:: DATA FOR REVIEW ::
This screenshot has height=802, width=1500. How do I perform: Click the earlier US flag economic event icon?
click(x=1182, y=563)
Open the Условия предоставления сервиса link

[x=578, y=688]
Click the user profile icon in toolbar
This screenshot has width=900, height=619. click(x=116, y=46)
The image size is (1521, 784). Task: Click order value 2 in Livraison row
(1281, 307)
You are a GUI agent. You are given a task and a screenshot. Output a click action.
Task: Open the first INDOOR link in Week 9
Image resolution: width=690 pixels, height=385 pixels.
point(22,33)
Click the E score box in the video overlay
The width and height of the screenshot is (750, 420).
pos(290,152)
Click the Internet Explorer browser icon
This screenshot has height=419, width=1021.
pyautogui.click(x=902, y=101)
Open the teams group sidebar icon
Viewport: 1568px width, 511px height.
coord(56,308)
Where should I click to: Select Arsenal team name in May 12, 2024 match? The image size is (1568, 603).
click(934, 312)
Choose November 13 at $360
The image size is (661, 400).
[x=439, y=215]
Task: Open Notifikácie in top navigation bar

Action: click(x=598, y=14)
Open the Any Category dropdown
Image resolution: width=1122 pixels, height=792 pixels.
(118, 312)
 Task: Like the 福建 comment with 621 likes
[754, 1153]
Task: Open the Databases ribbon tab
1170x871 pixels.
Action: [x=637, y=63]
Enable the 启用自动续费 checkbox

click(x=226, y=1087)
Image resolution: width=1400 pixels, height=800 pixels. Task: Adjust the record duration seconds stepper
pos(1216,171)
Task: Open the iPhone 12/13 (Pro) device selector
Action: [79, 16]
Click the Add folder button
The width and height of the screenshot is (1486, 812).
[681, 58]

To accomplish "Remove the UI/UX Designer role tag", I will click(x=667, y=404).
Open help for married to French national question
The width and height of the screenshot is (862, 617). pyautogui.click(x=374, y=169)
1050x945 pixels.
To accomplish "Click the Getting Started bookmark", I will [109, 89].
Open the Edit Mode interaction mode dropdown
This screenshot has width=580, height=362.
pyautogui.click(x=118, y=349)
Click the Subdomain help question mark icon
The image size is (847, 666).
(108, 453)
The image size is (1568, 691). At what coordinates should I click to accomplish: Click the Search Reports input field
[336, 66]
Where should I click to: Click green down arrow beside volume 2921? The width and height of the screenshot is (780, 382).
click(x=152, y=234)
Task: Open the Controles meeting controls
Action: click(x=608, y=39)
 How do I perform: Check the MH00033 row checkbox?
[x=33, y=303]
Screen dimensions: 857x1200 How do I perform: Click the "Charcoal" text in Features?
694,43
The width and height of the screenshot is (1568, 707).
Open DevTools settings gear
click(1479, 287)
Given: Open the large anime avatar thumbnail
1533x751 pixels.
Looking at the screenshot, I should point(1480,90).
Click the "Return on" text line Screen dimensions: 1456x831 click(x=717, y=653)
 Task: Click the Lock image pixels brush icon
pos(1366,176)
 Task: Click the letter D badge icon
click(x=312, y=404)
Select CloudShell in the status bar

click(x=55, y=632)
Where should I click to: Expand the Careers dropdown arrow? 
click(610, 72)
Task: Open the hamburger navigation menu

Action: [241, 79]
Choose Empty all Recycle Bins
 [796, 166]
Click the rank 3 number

:: TO DO ::
Copy the data. Make sure every line matches exactly.

:: ANSWER ::
This screenshot has height=802, width=1500. How do I perform: Click the earlier US flag economic event icon?
click(x=1182, y=563)
Open the Условия предоставления сервиса link

[x=578, y=688]
Click the user profile icon in toolbar
This screenshot has width=900, height=619. click(x=116, y=46)
The image size is (1521, 784). Task: Click order value 2 in Livraison row
(1281, 307)
You are a GUI agent. You are given a task and a screenshot. Output a click action.
Task: Open the first INDOOR link in Week 9
Image resolution: width=690 pixels, height=385 pixels.
point(22,33)
Click the E score box in the video overlay
The width and height of the screenshot is (750, 420).
pos(290,152)
Click the Internet Explorer browser icon
This screenshot has height=419, width=1021.
pyautogui.click(x=902, y=101)
Open the teams group sidebar icon
Viewport: 1568px width, 511px height.
coord(56,308)
Where should I click to: Select Arsenal team name in May 12, 2024 match? The image size is (1568, 603).
click(934, 312)
Choose November 13 at $360
The image size is (661, 400).
[x=439, y=215]
Task: Open Notifikácie in top navigation bar

Action: click(x=598, y=14)
Open the Any Category dropdown
Image resolution: width=1122 pixels, height=792 pixels.
(118, 312)
 Task: Like the 福建 comment with 621 likes
[754, 1153]
Task: Open the Databases ribbon tab
1170x871 pixels.
Action: [x=637, y=63]
Enable the 启用自动续费 checkbox

click(x=226, y=1087)
Image resolution: width=1400 pixels, height=800 pixels. Task: Adjust the record duration seconds stepper
pos(1216,171)
Task: Open the iPhone 12/13 (Pro) device selector
Action: [79, 16]
Click the Add folder button
The width and height of the screenshot is (1486, 812).
[681, 58]

To accomplish "Remove the UI/UX Designer role tag", I will click(x=667, y=404).
Open help for married to French national question
The width and height of the screenshot is (862, 617). pyautogui.click(x=374, y=169)
1050x945 pixels.
To accomplish "Click the Getting Started bookmark", I will [109, 89].
Open the Edit Mode interaction mode dropdown
This screenshot has width=580, height=362.
pyautogui.click(x=118, y=349)
Click the Subdomain help question mark icon
The image size is (847, 666).
(108, 453)
The image size is (1568, 691). At what coordinates should I click to accomplish: Click the Search Reports input field
[336, 66]
Where should I click to: Click green down arrow beside volume 2921? The width and height of the screenshot is (780, 382).
click(x=152, y=234)
Task: Open the Controles meeting controls
Action: click(x=608, y=39)
 How do I perform: Check the MH00033 row checkbox?
[x=33, y=303]
Screen dimensions: 857x1200 How do I perform: Click the "Charcoal" text in Features?
694,43
The width and height of the screenshot is (1568, 707).
Open DevTools settings gear
click(1479, 287)
Given: Open the large anime avatar thumbnail
1533x751 pixels.
Looking at the screenshot, I should point(1480,90).
Click the "Return on" text line Screen dimensions: 1456x831 click(x=717, y=653)
 Task: Click the Lock image pixels brush icon
pos(1366,176)
 Task: Click the letter D badge icon
click(x=312, y=404)
Select CloudShell in the status bar

click(x=55, y=632)
Where should I click to: Expand the Careers dropdown arrow? 
click(610, 72)
Task: Open the hamburger navigation menu

Action: [241, 79]
Choose Empty all Recycle Bins
 [796, 166]
Click the rank 3 number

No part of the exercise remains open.